■ **Work task**:
Every line in the records below between the one holding "Formatschneider (167, 1469)" and the one holding "Sonstige (135, 777)", inclusive, is to be set down exactly; all other lines are to be left out.

■ **Study material**:
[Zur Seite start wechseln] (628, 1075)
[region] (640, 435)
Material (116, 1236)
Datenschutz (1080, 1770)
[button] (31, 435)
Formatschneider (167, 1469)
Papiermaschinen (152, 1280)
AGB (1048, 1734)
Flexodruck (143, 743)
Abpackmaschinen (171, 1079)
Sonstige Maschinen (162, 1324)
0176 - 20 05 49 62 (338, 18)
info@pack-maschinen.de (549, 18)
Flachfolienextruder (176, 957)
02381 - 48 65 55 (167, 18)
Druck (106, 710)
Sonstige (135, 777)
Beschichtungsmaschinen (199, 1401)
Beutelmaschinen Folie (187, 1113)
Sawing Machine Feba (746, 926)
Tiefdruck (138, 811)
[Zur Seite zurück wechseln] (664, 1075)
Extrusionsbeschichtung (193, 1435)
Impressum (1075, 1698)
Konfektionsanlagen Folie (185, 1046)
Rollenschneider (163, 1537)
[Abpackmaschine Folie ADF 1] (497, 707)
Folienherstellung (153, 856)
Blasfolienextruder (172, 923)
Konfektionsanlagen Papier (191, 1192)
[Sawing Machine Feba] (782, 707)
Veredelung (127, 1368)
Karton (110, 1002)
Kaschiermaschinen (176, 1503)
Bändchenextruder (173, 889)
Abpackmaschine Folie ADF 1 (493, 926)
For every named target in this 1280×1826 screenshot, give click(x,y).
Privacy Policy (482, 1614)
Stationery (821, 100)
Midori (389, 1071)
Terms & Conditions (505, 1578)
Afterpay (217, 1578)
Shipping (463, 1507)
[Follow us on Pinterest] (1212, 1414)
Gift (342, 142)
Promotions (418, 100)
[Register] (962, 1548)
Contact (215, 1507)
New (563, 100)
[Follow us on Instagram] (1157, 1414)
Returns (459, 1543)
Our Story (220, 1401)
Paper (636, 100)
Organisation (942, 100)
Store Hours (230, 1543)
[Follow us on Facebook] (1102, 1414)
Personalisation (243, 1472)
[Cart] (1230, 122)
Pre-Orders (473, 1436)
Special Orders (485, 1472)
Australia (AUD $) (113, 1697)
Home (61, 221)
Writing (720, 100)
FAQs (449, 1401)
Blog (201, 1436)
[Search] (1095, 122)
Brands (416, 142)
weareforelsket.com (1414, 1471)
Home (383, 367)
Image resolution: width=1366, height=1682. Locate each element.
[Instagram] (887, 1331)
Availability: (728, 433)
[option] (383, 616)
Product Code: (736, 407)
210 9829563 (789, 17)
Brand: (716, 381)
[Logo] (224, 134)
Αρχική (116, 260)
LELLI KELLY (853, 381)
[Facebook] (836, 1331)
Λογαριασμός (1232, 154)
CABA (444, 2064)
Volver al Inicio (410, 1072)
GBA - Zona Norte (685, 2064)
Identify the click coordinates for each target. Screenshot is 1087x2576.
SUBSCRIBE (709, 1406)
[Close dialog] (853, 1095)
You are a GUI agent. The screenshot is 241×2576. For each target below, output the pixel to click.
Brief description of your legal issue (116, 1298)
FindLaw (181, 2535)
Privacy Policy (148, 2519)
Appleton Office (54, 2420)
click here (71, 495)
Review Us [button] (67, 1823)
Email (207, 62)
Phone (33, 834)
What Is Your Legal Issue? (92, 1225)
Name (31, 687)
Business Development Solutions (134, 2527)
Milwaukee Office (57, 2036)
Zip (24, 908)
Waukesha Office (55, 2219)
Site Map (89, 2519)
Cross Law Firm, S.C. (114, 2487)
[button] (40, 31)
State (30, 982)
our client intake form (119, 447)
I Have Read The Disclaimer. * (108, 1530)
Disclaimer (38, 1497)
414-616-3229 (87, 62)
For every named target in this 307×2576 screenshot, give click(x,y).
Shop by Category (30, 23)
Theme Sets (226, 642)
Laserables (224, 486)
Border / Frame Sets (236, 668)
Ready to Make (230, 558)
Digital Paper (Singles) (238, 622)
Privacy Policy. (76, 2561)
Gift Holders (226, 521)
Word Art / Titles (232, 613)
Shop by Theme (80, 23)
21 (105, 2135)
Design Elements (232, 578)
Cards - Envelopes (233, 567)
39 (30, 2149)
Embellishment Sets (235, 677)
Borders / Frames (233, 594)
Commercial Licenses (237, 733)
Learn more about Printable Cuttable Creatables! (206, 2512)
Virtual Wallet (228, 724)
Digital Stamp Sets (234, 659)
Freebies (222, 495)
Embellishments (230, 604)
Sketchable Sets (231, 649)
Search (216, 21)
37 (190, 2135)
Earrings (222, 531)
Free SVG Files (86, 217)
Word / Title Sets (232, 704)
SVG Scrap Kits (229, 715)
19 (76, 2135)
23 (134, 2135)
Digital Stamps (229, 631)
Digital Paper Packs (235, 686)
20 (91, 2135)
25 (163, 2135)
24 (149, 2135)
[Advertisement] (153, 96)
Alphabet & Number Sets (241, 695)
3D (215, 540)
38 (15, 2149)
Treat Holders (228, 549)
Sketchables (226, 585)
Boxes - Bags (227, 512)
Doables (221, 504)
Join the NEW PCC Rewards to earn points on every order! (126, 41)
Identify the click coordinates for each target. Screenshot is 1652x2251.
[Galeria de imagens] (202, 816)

■ **Exercise answer**:
Formatschneider (167, 1469)
Papiermaschinen (152, 1280)
AGB (1048, 1734)
Flexodruck (143, 743)
Abpackmaschinen (171, 1079)
Sonstige Maschinen (162, 1324)
0176 - 20 05 49 62 (338, 18)
info@pack-maschinen.de (549, 18)
Flachfolienextruder (176, 957)
02381 - 48 65 55 (167, 18)
Druck (106, 710)
Sonstige (135, 777)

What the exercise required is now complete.